- Job vacancies in Australia have slightly decreased by 0.7% from the previous quarter, following a significant drop of 8.2%.
- Despite a decline of 14.4% compared to the previous year, the count of 388,800 job openings is still considerably higher than pre-pandemic levels.
- Private sector vacancies saw a minor decline of 0.6% while the public sector noticed a 1.8% falloff.
- The ratio of jobless individuals per vacancy, jobless rate, and its implications on interest rates and wage growth are also discussed
- Changes in the labour market due to an influx of skilled migrants and foreign students are also mentioned.
Job Vacancy Trends
Job openings in Australia witnessed a marginal 0.7% decrease from the preceding three months, following a notable 8.2% plunge, according to a Wednesday report from the Australian Bureau of Statistics (ABS). Despite the decline, the readings, at a seasonally adjusted 388,800, mark a staggering 70% increase compared to figures noted prior to the pandemic.
Private and Public Sector Vacancies
Job vacancies within the private sector showed a slight reduction of 0.6%, and the public sector experienced a 1.8% decrease. The percentage of businesses reporting at least one vacancy also reduced to 19.7% from a previous year’s peak of 27.7%.

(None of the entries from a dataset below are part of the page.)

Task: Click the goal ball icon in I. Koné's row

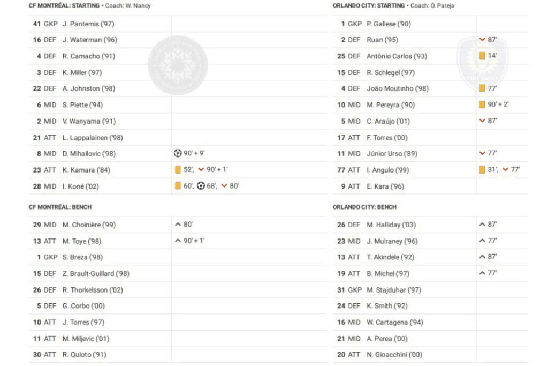Action: pos(201,186)
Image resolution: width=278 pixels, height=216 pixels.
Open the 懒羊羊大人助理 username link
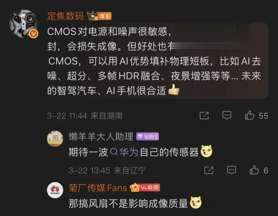tap(101, 136)
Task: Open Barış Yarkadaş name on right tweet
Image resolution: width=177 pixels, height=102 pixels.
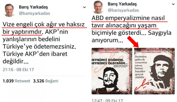Action: pyautogui.click(x=122, y=4)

Unemployment Figures and Labour Demand
David Taylor, ABS’s Head of Labour Statistics, observed that the count of unemployed people per job opening stood at 1.5 in November. This figure is higher than the pandemic low of 1.1 but is considerably lower than the 3.1 figure reported in February 2020. A flux of skilled migrants and foreign students fulfilling the high demand for labour has been a significant factor contributing to these statistics.
Impact on Economic Indicators
With employment increasing by a reasonable 35,600, the jobless rate rose slightly, reaching an 18-month peak (3.9%) in November. This minor easing in the labour market has curtailed wage growth and reduced pressure for further interest rate hikes from the Reserve Bank of Australia (RBA), with the rates already being raised by 425 basis points, leading to a 12-year high of 4.35%.
These changing labour market dynamics, combined with the RBA’s monetary policy adjustments, could influence Australia’s financial markets, including forex trading and sensitive Australian assets.